I was wondering what best practice is for defragmenting guest OS on a Nutanix node. I am running ESXi on the nodes. I have looked all over but I cannot find anything that tells me definitively the best practice.
Best answer by Sneha PatekarView original
Technically you can defrag, and do so at the VM level. https://www.vmware.com/support/ws55/doc/ws_disk_defrag.html
You really shouldn't defragment your virtual disks on Nutanix. It's bad for the SSD drives and the way storage extents work on Nutanix, it's unnecessary since it is already indexing and organizing data for you in 64k chunks. Your vdisk already has extents across multiple drives, so this will generate unnecessary IO.

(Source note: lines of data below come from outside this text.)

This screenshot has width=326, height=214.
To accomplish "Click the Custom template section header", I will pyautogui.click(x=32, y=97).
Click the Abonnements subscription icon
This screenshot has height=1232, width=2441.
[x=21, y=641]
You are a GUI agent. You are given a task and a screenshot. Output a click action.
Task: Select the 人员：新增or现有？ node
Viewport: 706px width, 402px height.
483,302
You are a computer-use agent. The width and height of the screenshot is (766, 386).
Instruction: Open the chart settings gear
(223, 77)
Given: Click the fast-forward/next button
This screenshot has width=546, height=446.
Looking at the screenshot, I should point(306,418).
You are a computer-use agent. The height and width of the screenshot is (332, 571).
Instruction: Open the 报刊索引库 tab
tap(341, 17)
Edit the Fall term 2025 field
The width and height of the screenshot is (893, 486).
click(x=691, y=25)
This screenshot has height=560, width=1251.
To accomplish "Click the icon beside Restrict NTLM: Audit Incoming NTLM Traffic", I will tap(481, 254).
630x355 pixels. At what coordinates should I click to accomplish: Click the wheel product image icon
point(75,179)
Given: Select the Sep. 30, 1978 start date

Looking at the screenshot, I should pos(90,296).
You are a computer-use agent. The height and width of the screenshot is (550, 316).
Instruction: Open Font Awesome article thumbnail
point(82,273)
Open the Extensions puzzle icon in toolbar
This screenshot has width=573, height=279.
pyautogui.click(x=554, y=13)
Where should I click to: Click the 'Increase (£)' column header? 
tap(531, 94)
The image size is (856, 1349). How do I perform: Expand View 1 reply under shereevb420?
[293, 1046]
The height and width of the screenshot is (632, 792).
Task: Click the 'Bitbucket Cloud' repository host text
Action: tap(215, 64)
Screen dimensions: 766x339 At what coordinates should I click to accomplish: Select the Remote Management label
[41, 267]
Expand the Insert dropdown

Of course I always recommend reaching out to support. They can provide you best practices.
I did find that link but it was for VMWare workstation 5.5 so I wasn’t sure if it was relevant. Thanks for the info.
Defragmentation process is complicated and we do not allow customers to do on their own but only under Support guidance as there are some high number of caveats present.
Storage features applied on a container on a Nutanix cluster may cause vdiskblockmap metadata for the VM disk(s) to become heavily fragmented. This usually happens over a period of time for VMs with deduplication on disk and/or on VMs with workloads with small I/O overwrites and regular DR snapshots. High vdiskblockmap fragmentation can reduce performance across a number of operations.
If deduplication is used, then a high fragmentation is expected. In that case, do not proceed as defragmenting deduplicated vdisks means that deduplication savings are being removed.
Ideally to perform defragmentation:
Ensure that cluster is running AOS >= 5.10.6 or >= 5.11
If fragmentation is due to deduplication and it has been decided that deduplication is not the right solution: Disable deduplication.
Pause the PD that protects the VM that is to be defragmented (There are detailed steps to this process which should be performed under Support guidance.)
Jon from Engineering here - piling on this thread at request of our friends in support, I’d like to drop in some thoughts.
1 - I agree with Sneha - Defrag is (in general) only useful on physical systems with rotational media that they directly control and not in a virtualized SAN/HCI environment. I’d also wager high on saying that the most in the virtualization and SAN community agrees with this, here’s a handful of links (with VMware’s being the most definitive on the topic)
To be clear, We align with just about everyone else in the industry on this - for traditional windows defragmentation, we (in general) do not recommend it simply because it will largely be a waste of time and a waste of overall system resources. A lot of time spent and storage moved around for little to no gain what so ever (and in one case, possibly cause headaches, see below)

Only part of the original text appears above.